First, we want to find a NAME grid to match the input data to.

Using acrg_name.name.open_ds we open a NAME footprint file and extract the latitude and longitude coordinates.\
We'll use this coordinate grid for regridding both the 2D and 3D datasets.

In [3]:
out_grid_file = os.path.join(data_path, 'LPDM', 'fp_NAME', domain.upper(), f'BSD-50magl_{domain.upper()}_201402.nc')
out_grid_ds   = open_ds(out_grid_file)
out_grid_lat  = out_grid_ds.lat.values
out_grid_lon  = out_grid_ds.lon.values

## 1. Regridding 2D Data

We'll start by regridding a 2D dataset.\
We will regrid annual emissions estimates from the EDGAR inventory.

### 1.1 Import data

We open the data file using `acrg_name.name.open_ds`.\
We'll start by looking at data for 2016.


We can see that this dataset has 2 coordinate axes : latitude and longitude.\
This is because this is a map of average annual estimates for one year and therefore there isn't a time coordinate.

In [4]:
year       = 2016
edgar_path = os.path.join(data_path, 'Gridded_fluxes', species.upper(), 'EDGAR_v5.0')
edgar_file = glob.glob(os.path.join(edgar_path, f'*{year}*nc'))[0]
print(f'Original emissions file: {edgar_file}')
edgar_ds   = open_ds(edgar_file)
edgar_ds

Original emissions file: /work/chxmr/shared/Gridded_fluxes/CO2/EDGAR_v5.0/v50_CO2_excl_short-cycle_org_C_2016.0.1x0.1.nc


### 1.2 Regrid the data

Rename the flux variable and use acrg_grid.regrid.regrid2d to regrid the data to match the NAME coordinates

We use `acrg_grid.regrid.regrid2d` for 2d data which has lat and lon coordinate axes.\
This gives us a tuple containing a masked array: we extract the array and convert it to an np.ndarray by adding .data

In [5]:
edgar_ds_rename = edgar_ds.rename({f"emi_{species.lower()}" : 'flux'})

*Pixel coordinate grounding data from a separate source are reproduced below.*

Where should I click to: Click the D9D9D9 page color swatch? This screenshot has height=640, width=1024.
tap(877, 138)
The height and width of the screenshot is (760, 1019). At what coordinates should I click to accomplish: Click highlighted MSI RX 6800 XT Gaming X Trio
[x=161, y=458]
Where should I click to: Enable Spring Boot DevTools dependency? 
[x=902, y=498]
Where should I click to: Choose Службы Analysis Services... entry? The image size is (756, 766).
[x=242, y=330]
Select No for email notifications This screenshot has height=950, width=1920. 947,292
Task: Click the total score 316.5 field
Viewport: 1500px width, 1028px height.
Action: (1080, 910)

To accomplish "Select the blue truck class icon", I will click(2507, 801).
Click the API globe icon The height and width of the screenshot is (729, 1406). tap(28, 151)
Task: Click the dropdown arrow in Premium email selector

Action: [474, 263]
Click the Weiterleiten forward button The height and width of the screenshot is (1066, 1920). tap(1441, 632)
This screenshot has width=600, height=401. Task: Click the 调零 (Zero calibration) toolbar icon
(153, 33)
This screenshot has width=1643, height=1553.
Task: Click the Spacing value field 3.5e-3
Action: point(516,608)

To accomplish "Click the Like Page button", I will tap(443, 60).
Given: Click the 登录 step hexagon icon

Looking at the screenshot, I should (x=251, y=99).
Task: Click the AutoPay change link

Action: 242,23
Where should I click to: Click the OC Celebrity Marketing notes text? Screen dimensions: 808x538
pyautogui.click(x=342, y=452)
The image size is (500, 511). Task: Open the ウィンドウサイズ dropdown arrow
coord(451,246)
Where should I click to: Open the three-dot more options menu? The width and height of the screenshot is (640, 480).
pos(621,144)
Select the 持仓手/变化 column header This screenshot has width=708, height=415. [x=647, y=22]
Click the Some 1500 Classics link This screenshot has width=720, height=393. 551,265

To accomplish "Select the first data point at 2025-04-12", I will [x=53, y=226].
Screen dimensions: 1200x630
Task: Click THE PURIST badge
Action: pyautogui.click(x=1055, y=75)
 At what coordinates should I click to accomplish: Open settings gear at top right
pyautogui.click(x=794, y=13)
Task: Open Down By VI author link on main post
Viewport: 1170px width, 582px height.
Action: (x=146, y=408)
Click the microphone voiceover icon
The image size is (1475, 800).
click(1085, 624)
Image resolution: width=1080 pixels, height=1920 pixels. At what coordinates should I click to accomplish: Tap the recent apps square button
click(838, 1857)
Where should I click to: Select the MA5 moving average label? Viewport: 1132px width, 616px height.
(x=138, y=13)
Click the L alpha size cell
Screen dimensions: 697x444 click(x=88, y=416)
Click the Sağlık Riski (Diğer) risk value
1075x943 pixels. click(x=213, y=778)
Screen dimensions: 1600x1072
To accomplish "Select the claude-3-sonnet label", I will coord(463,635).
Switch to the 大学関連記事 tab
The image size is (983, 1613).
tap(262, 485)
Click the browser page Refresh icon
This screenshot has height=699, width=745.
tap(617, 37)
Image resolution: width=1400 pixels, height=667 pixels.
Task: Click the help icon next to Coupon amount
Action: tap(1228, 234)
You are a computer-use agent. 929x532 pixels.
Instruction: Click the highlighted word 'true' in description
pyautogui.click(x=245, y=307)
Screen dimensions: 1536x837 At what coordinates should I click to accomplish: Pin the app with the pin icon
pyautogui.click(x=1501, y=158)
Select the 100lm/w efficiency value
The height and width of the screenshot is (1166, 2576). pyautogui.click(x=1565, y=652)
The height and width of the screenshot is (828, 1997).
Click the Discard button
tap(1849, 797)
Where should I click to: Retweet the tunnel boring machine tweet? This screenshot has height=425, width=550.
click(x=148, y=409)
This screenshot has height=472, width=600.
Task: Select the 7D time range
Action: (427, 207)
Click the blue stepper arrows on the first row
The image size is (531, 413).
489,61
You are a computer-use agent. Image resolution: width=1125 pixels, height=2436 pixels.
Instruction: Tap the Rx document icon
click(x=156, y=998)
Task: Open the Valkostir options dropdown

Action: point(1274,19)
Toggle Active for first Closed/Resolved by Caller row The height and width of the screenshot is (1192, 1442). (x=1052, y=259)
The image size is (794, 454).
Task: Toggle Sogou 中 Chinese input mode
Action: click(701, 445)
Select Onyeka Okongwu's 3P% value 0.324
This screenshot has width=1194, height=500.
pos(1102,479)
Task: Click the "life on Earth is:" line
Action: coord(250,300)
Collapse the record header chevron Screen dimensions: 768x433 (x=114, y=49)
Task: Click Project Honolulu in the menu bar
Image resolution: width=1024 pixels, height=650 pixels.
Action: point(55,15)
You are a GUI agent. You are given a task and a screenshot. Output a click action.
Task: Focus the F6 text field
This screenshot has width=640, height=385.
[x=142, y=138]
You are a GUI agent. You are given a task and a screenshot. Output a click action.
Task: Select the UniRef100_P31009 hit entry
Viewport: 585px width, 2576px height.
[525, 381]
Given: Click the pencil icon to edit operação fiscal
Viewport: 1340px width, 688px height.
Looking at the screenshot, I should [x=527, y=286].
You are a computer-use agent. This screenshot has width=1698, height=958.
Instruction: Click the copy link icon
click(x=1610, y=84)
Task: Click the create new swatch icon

flux_regrid_2d  = grid.regrid.regrid2d(array_in = edgar_ds_rename.flux.values,
                                       lat_in   = edgar_ds_rename.lat.values,
                                       lon_in   = edgar_ds_rename.lon.values,
                                       lat_out  = out_grid_lat,
                                       lon_out  = out_grid_lon)[0].data

Regridding...
unknown / (unknown)                 (latitude: 293; longitude: 391)


### 1.3 View the data

Now we can view the data to see the difference between the original and the regridded map

In [None]:
fig, axes = plt.subplots(ncols=2, subplot_kw={'projection': ccrs.PlateCarree()},
                         figsize=(18, 10))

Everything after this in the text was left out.